Effect on Cigarette and Tobacco Products Surtax Fund Revenues. This measure would have the overall effect of increasing revenues for Proposition 99 programs by a few million dollars annually. This revenue effect is due to an increase in the sale of cigarettes and other tobacco products caused by the price reduction in these products.

Effect on Breast Cancer Fund Revenues. This measure would not lead to any change in revenues going to the Breast Cancer Fund. This is because the revenue increase generated by increased consumption stemming from the decline in the price of cigarettes and other tobacco products is approximately equal to the offset amounts estimated to be provided under Proposition 10, which will no longer occur under this measure.

Effect on the State General Fund and Local Tax Revenues. This measure would result in a state General Fund revenue loss of approximately $3 million in 1999-00 (partial year) and annual losses thereafter of about $7 million. For local governments, the estimated sales tax revenue reductions are estimated to be $2 million in 1999-00 (partial year) and approximately $6 million annually thereafter. In general, these reductions occur because the increase in the General Fund's excise tax revenues (due to the increased sale of tobacco products) is not sufficient to compensate for the decline in sales tax revenue (due to the decline in the price of tobacco products).

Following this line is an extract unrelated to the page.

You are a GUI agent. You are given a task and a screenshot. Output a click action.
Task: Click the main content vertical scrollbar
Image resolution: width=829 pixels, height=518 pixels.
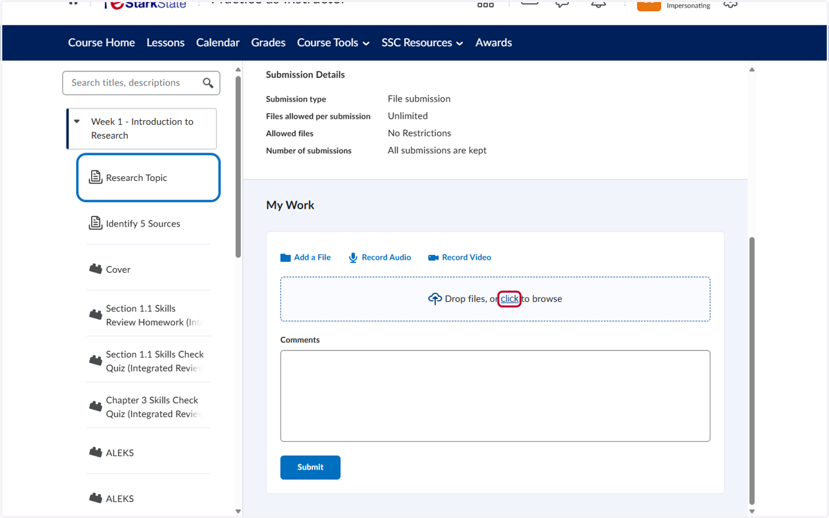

Other Potential Fiscal Effects. We identified two types of potential unknown long-term savings from the passage of Proposition 10. First, to the extent that Proposition 10 results in a decrease in the consumption of tobacco products, it will probably reduce state and local health care costs by an unknown amount over the long term. Second, the additional expenditures on early childhood development programs could result in state and local savings, over the long run, of unknown amounts in programs such as special education. Thus, this measure to repeal Proposition 10 would result in not realizing these potential savings.